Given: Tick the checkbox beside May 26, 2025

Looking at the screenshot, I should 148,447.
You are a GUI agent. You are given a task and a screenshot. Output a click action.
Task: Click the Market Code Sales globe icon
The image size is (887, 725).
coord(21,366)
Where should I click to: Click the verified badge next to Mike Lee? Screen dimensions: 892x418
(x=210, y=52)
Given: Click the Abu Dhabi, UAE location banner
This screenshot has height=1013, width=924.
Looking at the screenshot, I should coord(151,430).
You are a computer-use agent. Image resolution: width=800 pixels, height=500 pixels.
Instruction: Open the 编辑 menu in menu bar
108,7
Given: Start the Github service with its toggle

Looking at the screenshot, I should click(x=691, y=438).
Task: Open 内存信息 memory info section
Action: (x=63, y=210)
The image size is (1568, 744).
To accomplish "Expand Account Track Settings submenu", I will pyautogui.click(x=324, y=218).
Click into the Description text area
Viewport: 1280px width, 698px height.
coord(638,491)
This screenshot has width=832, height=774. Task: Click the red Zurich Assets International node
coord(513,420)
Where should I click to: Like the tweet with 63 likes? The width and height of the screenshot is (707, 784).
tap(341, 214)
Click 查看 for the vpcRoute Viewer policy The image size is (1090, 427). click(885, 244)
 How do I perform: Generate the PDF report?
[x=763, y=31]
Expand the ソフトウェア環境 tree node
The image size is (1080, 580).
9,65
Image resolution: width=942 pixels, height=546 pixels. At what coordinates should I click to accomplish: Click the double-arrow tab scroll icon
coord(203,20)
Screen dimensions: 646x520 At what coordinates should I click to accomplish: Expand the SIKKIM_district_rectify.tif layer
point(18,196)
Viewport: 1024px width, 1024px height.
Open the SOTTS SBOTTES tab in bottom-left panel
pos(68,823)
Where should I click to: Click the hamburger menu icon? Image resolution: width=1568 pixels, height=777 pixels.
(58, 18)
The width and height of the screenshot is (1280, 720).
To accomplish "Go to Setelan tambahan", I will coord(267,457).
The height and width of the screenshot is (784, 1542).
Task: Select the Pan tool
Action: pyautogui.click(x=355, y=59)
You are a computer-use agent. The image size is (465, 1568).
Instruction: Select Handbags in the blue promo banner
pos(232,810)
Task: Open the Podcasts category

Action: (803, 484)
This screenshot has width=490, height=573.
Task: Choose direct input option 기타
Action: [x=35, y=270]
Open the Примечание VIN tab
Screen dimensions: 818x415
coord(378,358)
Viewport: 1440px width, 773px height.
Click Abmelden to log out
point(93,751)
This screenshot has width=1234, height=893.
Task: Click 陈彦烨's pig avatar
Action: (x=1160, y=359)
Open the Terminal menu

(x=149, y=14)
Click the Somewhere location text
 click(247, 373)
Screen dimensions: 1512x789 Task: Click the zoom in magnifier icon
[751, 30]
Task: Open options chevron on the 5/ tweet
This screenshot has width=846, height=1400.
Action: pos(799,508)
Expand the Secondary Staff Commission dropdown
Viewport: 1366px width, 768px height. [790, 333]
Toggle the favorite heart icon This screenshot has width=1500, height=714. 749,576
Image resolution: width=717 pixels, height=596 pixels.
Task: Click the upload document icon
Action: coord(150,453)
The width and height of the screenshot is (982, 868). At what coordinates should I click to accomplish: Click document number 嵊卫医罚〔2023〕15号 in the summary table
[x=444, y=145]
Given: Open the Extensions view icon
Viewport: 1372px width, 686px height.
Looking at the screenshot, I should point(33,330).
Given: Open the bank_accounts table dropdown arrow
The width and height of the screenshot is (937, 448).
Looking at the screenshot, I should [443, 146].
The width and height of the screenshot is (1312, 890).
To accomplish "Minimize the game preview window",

Work to complete:
Nothing but the lines from the one containing "Toggle the favorite" through the final line of the listing above belongs in the answer; set them down exactly.

Solution:
Toggle the favorite heart icon This screenshot has width=1500, height=714. 749,576
Image resolution: width=717 pixels, height=596 pixels.
Task: Click the upload document icon
Action: coord(150,453)
The width and height of the screenshot is (982, 868). At what coordinates should I click to accomplish: Click document number 嵊卫医罚〔2023〕15号 in the summary table
[x=444, y=145]
Given: Open the Extensions view icon
Viewport: 1372px width, 686px height.
Looking at the screenshot, I should point(33,330).
Given: Open the bank_accounts table dropdown arrow
The width and height of the screenshot is (937, 448).
Looking at the screenshot, I should [443, 146].
The width and height of the screenshot is (1312, 890).
To accomplish "Minimize the game preview window",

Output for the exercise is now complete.